When it comes to breaking down the complex barriers that stand in the way of girls getting an education, there is no one-size-fits-all solution. Women's Global Education Project and our local partners believe that to truly create long-lasting change, the whole community must be engaged. After all, women's empowerment benefits men, too!
That's why WGEP offers after-school "child molding clubs" (CMCs) to both girls and boys. These meetings are an opportunity for all students to learn about and openly discuss topics they may not have a chance to otherwise. Additionally, students have the chance to participate in income-generating projects such as animal rearing, vegetable farming, and even a barbershop project, building on life skills they can utilize for years to come.
With the core values of "cooperation, responsibility, honesty, hard work, and unity," these clubs give an opportunity for girls and boys to explore an alternative perspective regarding the key roles that girls--and the women they will become--can play in shaping the future of their communities.

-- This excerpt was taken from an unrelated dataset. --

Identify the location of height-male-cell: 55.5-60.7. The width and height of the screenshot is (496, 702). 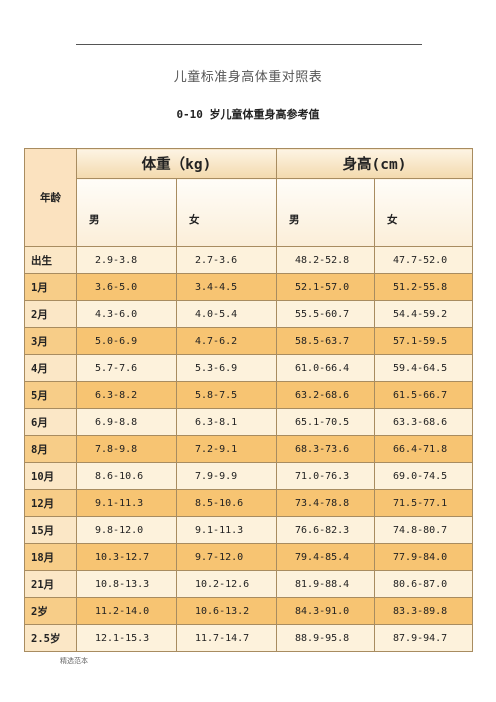
(326, 314).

These clubs encourage and involve boys in supporting girls' ability to go to school, which is an important ingredient to achieving gender equality in the long-term.
Our local partners in Kenya lead these clubs to ensure they are immediately relevant, culturally appropriate, and transformative. As always, the clubs are off to a great start in 2018! Here are just a few of the topics the 12 clubs have discussed so far:
- Interpersonal relationships
- Problem solving
- Goal setting and creative ways to achieve them
- Critical thinking
This story from a CMC teacher will give you an idea of how the discussions around gender equality are happening in real time, and how we are providing ongoing support for girls seeking an education.
One the girls in sixth grade shared her experience with others on girl/boy child relationships. She said that she was in a class of so many boys that during group discussions, she was the only girl in her group. The other groups only had two girls and six boys. This made the girl reluctant to participate in the group, which in turn resulted in her being reported to the teacher, who punished her. She urged other members that they should relate as learners and not as girls or boys. The patrons and other members were very moved by this story, and requested that other pupils share their own experiences as well.
This year, over 550 students will participate in Child Molding Clubs. Thank you for being a part of our incredible community of supporters! With your help, we will reach even more students with this exciting, essential complementary programming. We couldn't do this without your continued generosity.